4. Ayrıca bir halk kütüphanesi içindeki bir bölüm (bebek, çocuk, genç, yetişkin vb.) kütüphane adıyla adlandırılmaz. Örneğin, halk kütüphanesinde yetişkinlere yönelik bölümler “yetişkin kütüphanesi” olarak kavramlaştırılmaz, “yetişkin bölümü” .olarak adlandırılır. Ya da çocuklar için olan “çocuk bölümü” olarak.

5. Genelde kütüphane ve özellikle de çocuk kütüphanelerine yönelik “çocuk gelişimi” alanının yaklaşımı doğal olarak kütüphanecilik yaklaşımından farklıdır. “Çocuk gelişimi” alanı çocuk kütüphanesine gerek mekan, gerek materyal, gerek kullanıcı, gerek personel ve gerekse hizmetler açısından deyim yerindeyse genelde “kreş” niteliği ile yaklaşabilmektedir. Kütüphane kurumunun türü ne olursa olsun temel işlevi bilgilendirmektir. Bebek ve çocuk kütüphaneleri için de bu ana işlev, bağlı alt işlevler olarak kabaca okuma ve kütüphane kullanma kültürü oluşturma, dil gelişimi, kişilik gelişimi, bilgi kullanma becerisi oluşturma biçimindedir. Dolayısıyla kreş yaklaşımından daha farklıdır.
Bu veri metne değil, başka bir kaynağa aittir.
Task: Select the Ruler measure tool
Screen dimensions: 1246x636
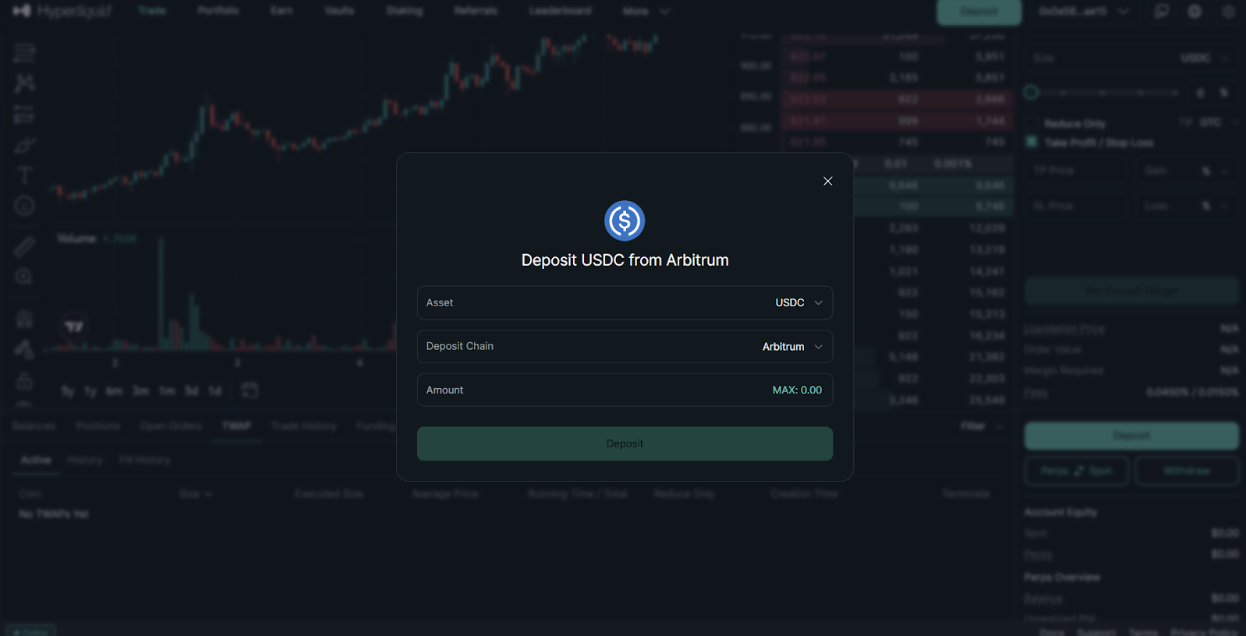Action: [x=24, y=246]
Varolan çocuk kütüphanelerinde (bölümlerinde) özellikle mekan tasarımı, materyaller ve hizmetler konusunda bu kaymalara rastlamak olanaklıdır. Dolayısıyla bu konularda dikkatli olunmalıdır. Çocuk kütüphanesi kreş anlayışı ile oluşturulamaz ve hizmet veremez.

6. Son olarak, “bebek kütüphanesi” yaklaşımı konusunda belediyeleri de doğru yönlendirmek, bunu halk kütüphanesi ve onun içinde çocuk bölümü/bebek bölümü olarak önermek gerektiği kanısındayım. Bağımsız (ayrı) bebek kütüphanesi yaklaşımı riskli olabilir.

Kısaca, doğru kavramlaştırma, bebek kütüphanesi değil, bebeklere ve çocuklara yönelik halk kütüphanesi hizmetleridir.
Çalıştay katılımcısı arkadaşlara başarılar dilerim. Bu arkadaşlarımızın ortak yaklaşımları ile biçimlendirilecek Çalıştay sonuç bildirgesini ya da genel olarak çıkacak yayını da yukarıdaki çerçevede değerlendirmeye çalışacağız.